Network visibility for service assurance

Regulations such as the GDPR, PCI-DSS and HIPAA define the types of personal data that may be collected and recorded by a business, such as personal email addresses, phone numbers, IP addresses and credit card information, health records as well as where that data can be sent and how it should be secured and assured.

Since GDPR also restricts cross-border data transfers, it’s important that networking teams understand the country of origin of any particular data, and how that data will traverse the organization’s networks, remaining mindful of which paths it will take and where it will be stored.

To assure and keep track of this information, therefore, businesses will require full visibility across their entire network, including in the data centers and – now, more than ever – the cloud. This holistic visibility across the entire service delivery infrastructure – from the wireless Edge to the Core to the datacenter and into the Cloud – can be achieved by continuous end-to-end monitoring and analysis of the traffic data, or “wire-data”, flowing over the network.

With GDPR compliance, and Article 32, not to mention much of modern business activity, reliant on the availability of effective, resilient and secure infrastructure, it’s important that the right approach is taken to service assurance. Analysis of this wire-data in real-time will enable IT teams to generate smart data which can provide the end-to-end service-level visibility and actionable insights they need to deliver this assurance.

Avoiding potential penalties

Under the GDPR, any organization that processes the personal data of EU citizens, including the tracking of their online activities, is now within the scope of the law, regardless of whether or not that organization is located in the EU itself.
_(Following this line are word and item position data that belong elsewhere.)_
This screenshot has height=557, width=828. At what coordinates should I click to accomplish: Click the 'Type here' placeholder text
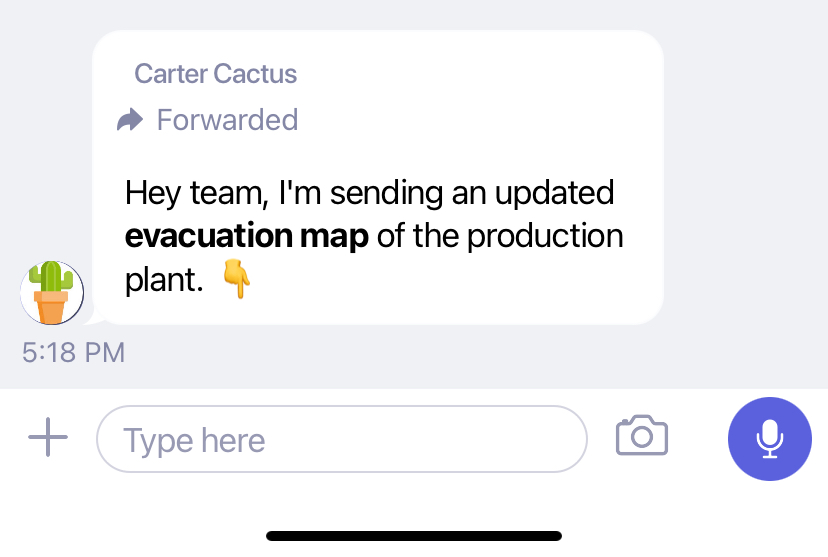coord(194,440)
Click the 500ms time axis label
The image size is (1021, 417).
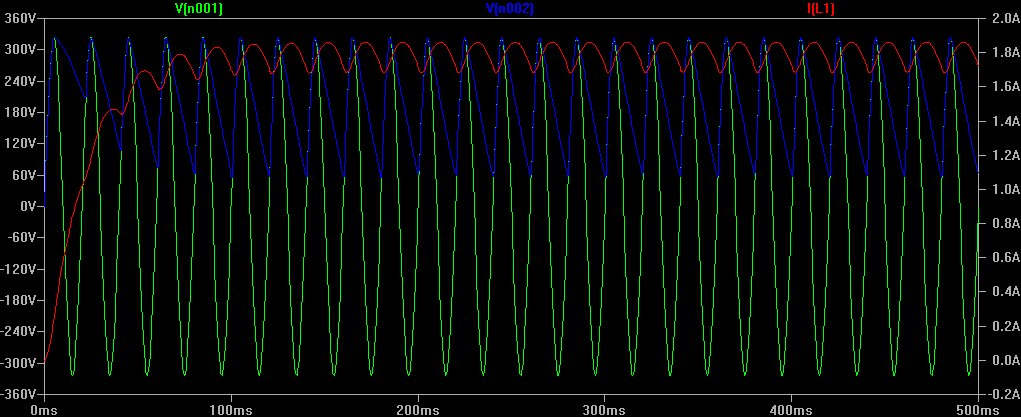point(976,409)
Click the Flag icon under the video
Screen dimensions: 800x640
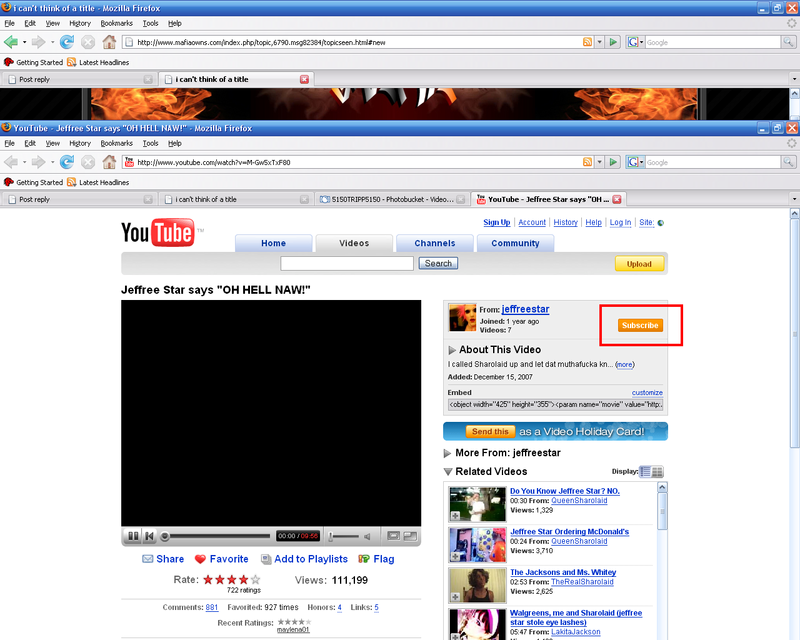coord(364,559)
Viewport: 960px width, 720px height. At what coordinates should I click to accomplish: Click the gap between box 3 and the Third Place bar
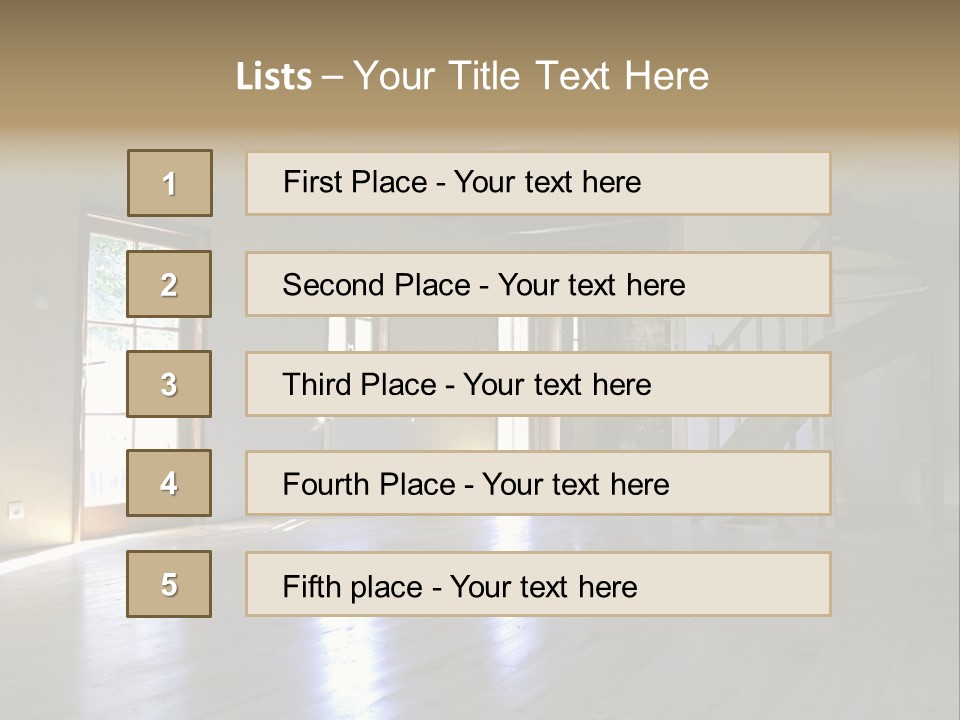pos(228,384)
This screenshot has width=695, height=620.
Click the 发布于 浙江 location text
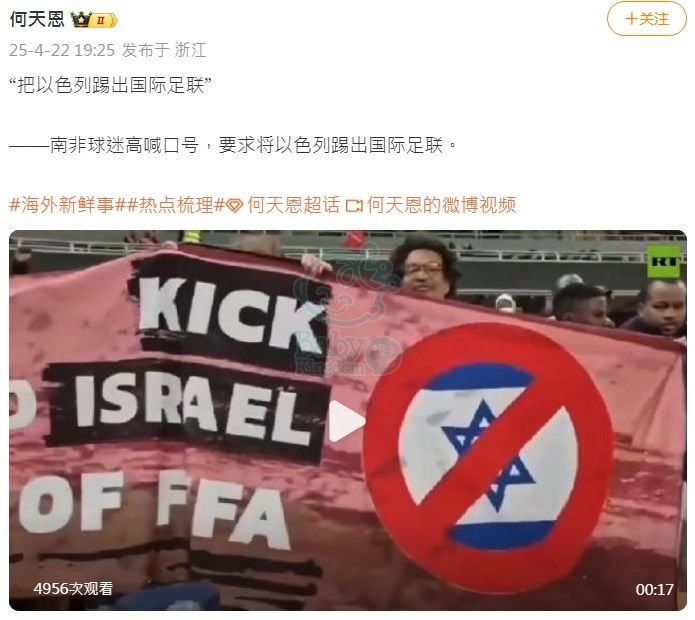point(164,50)
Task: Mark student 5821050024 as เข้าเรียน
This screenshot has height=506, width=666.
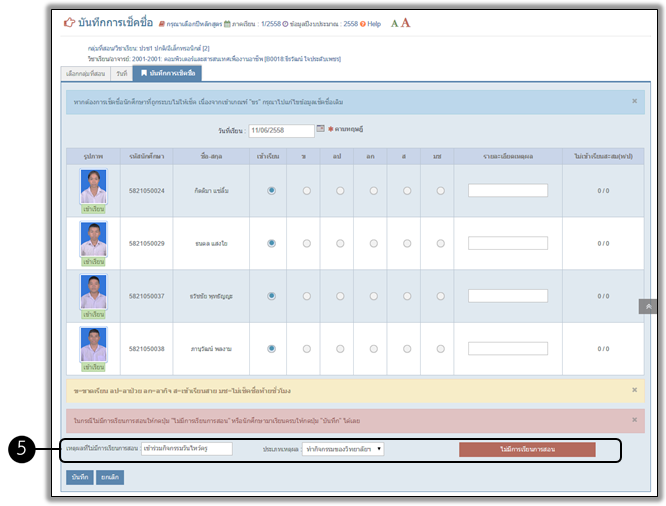Action: [x=272, y=190]
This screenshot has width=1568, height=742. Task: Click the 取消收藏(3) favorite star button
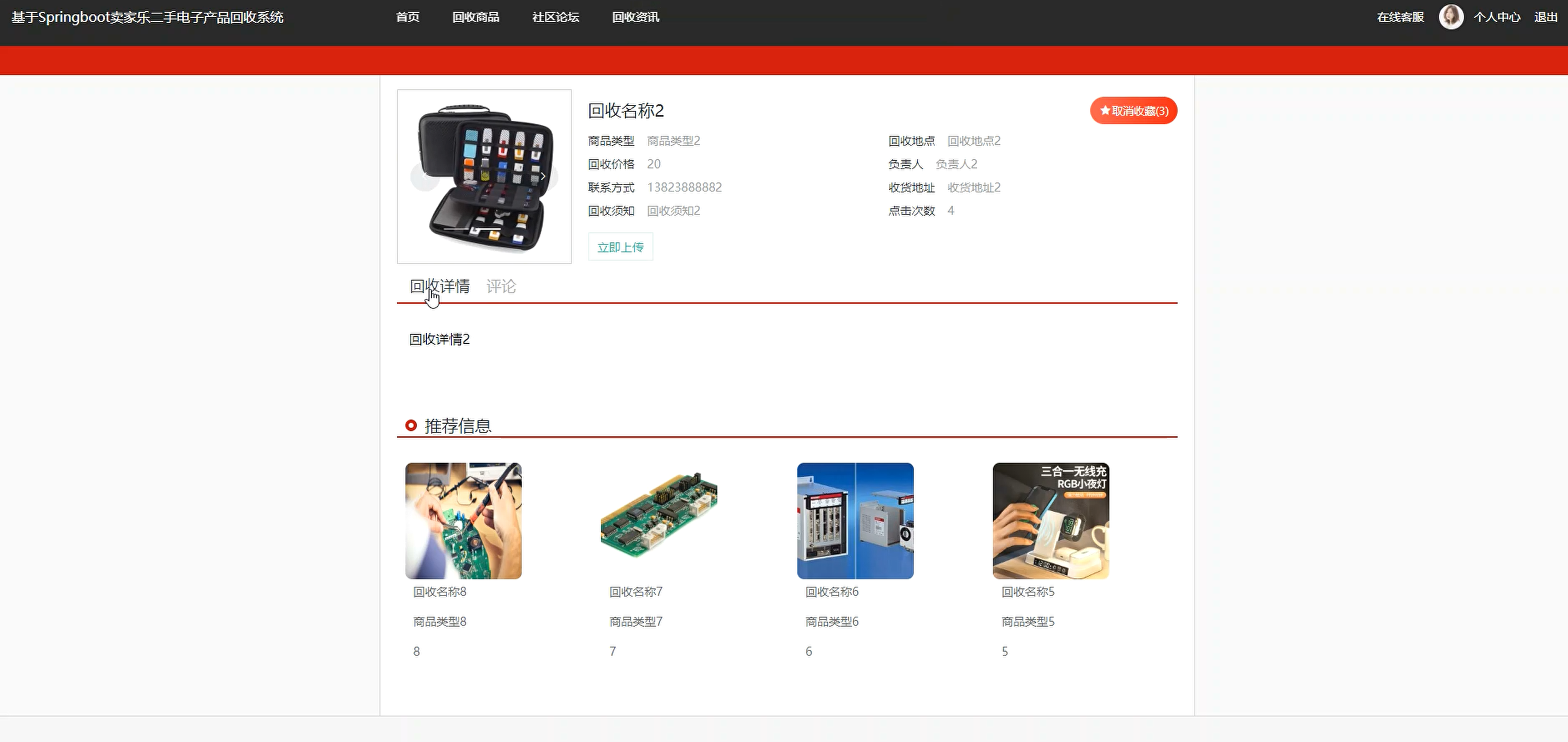click(1134, 111)

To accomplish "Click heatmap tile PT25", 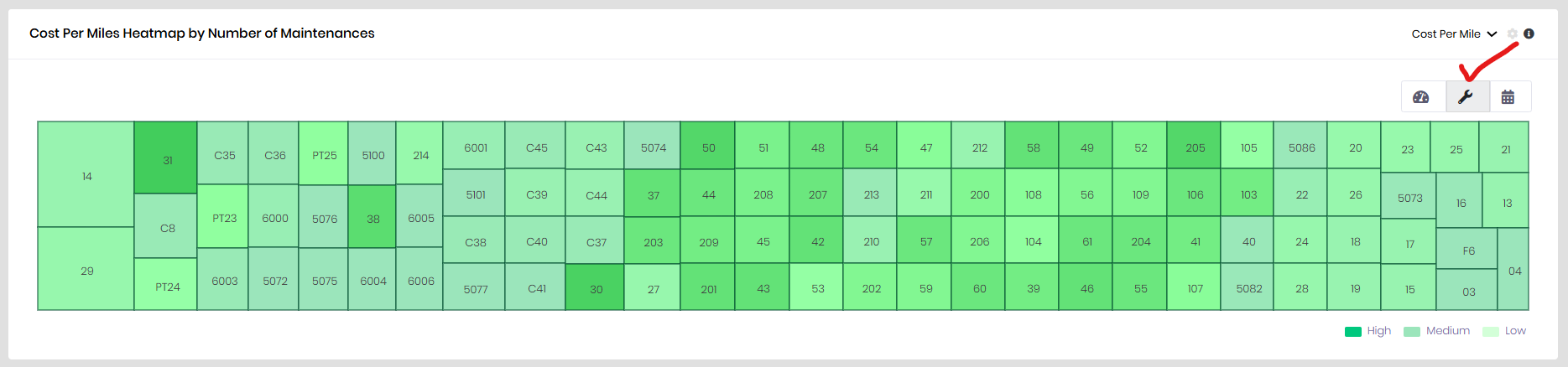I will (324, 154).
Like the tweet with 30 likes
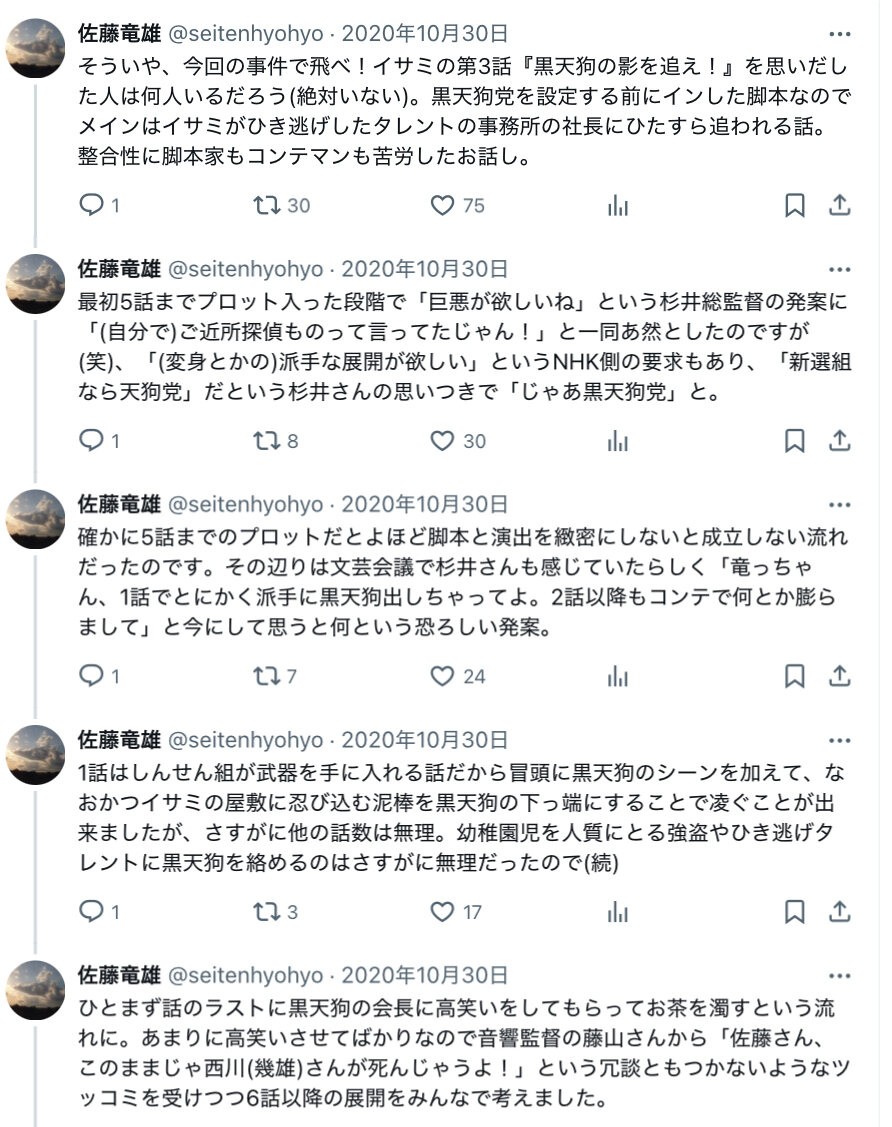Screen dimensions: 892x1127 coord(442,441)
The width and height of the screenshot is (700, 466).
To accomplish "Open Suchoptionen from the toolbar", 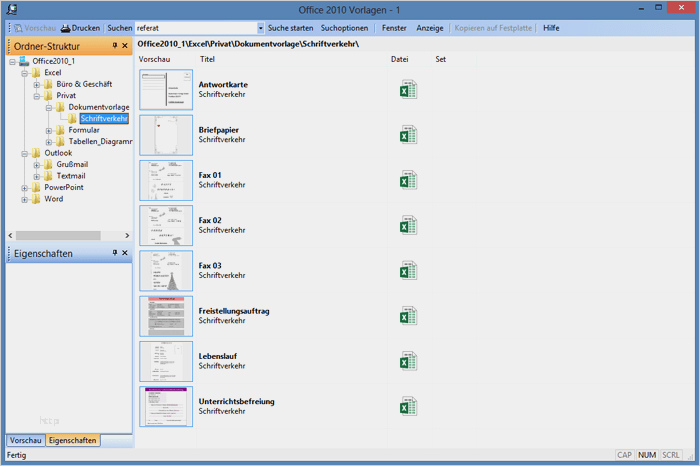I will pos(344,28).
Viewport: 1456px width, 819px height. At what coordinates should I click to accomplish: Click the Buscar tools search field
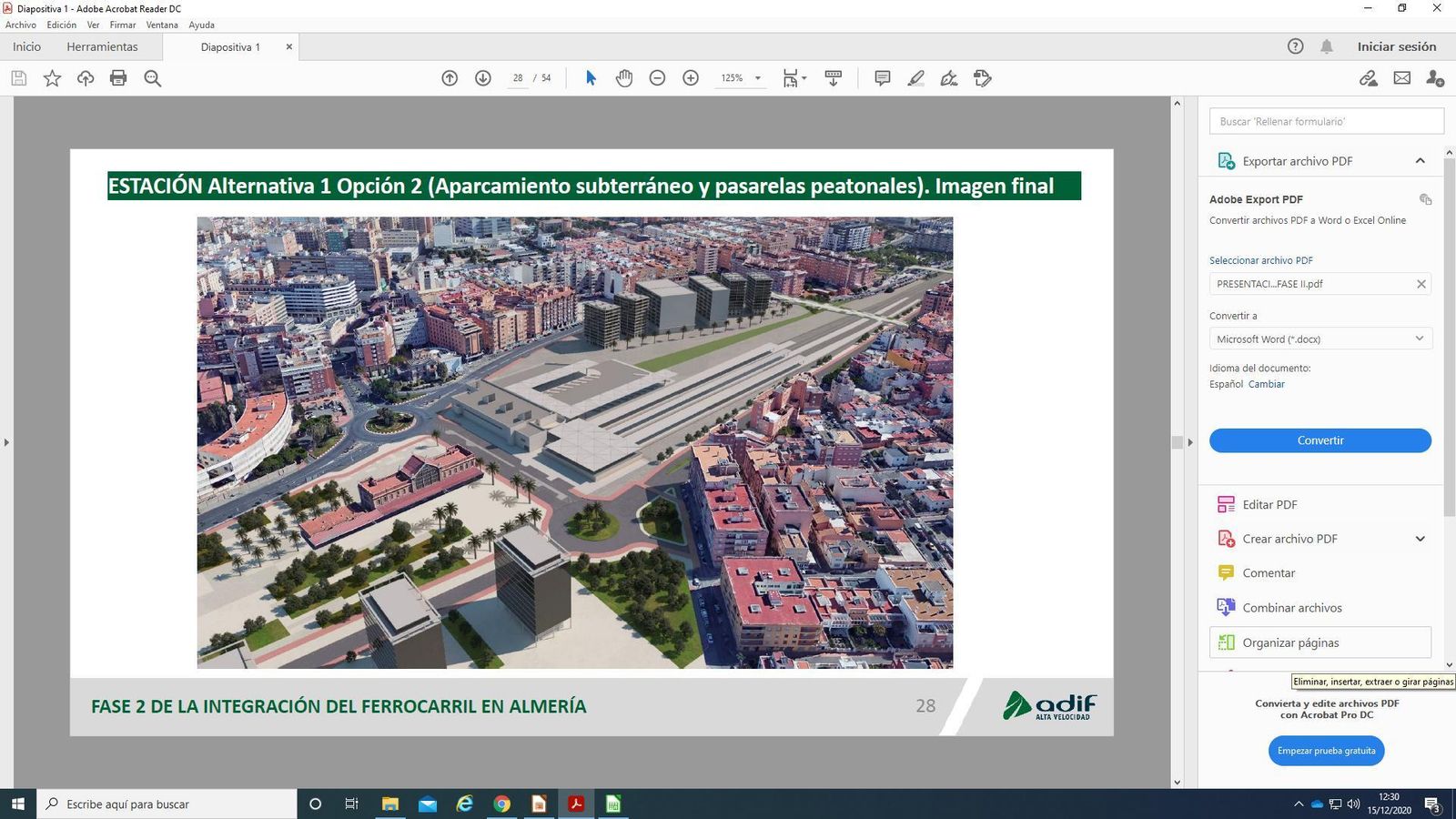click(1325, 121)
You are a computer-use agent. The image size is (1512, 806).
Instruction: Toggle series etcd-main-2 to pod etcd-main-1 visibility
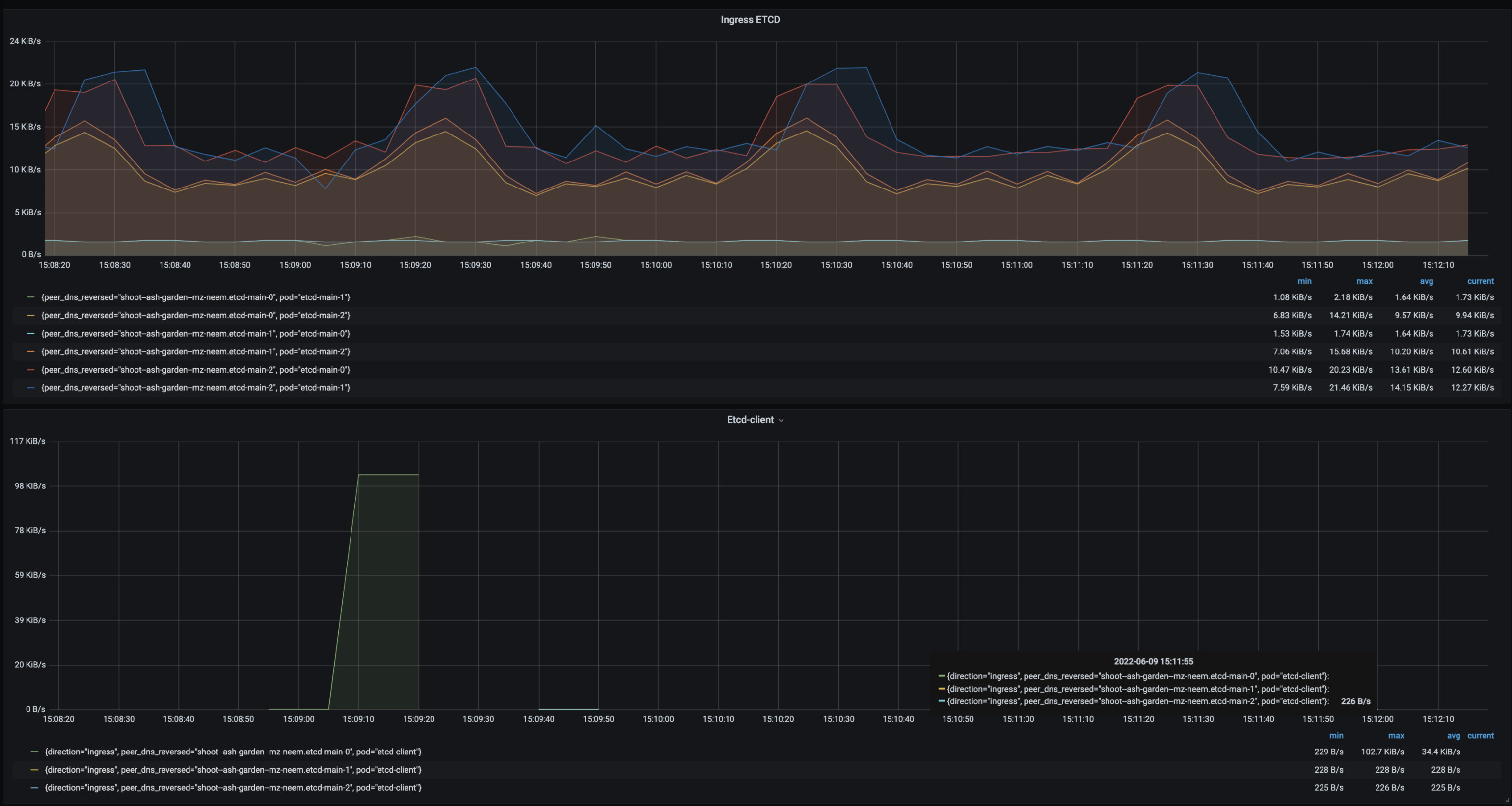[195, 387]
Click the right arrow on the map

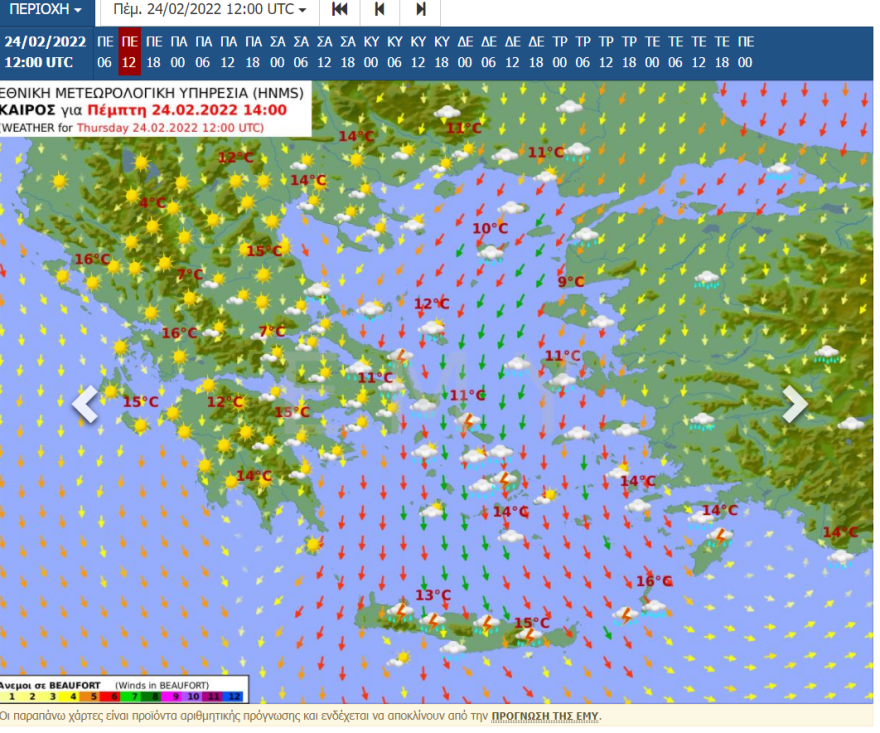point(795,404)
Many column inches have already been dedicated to the fact that any company found to have neglected its duty in protecting the privacy of that data may be liable to a potentially eye-watering fine of up to €20 million or four percent of its annual turnover, whichever is higher. While the privacy and protection of personal data have always been important considerations for a business, the prospect of penalties such as this mean there is more at stake now than ever before.

However, with robust protection measures in place, and with the assurance of complete network visibility and availability, businesses across the world can be more confident that the reliability of their networks is a check on the GDPR compliance list.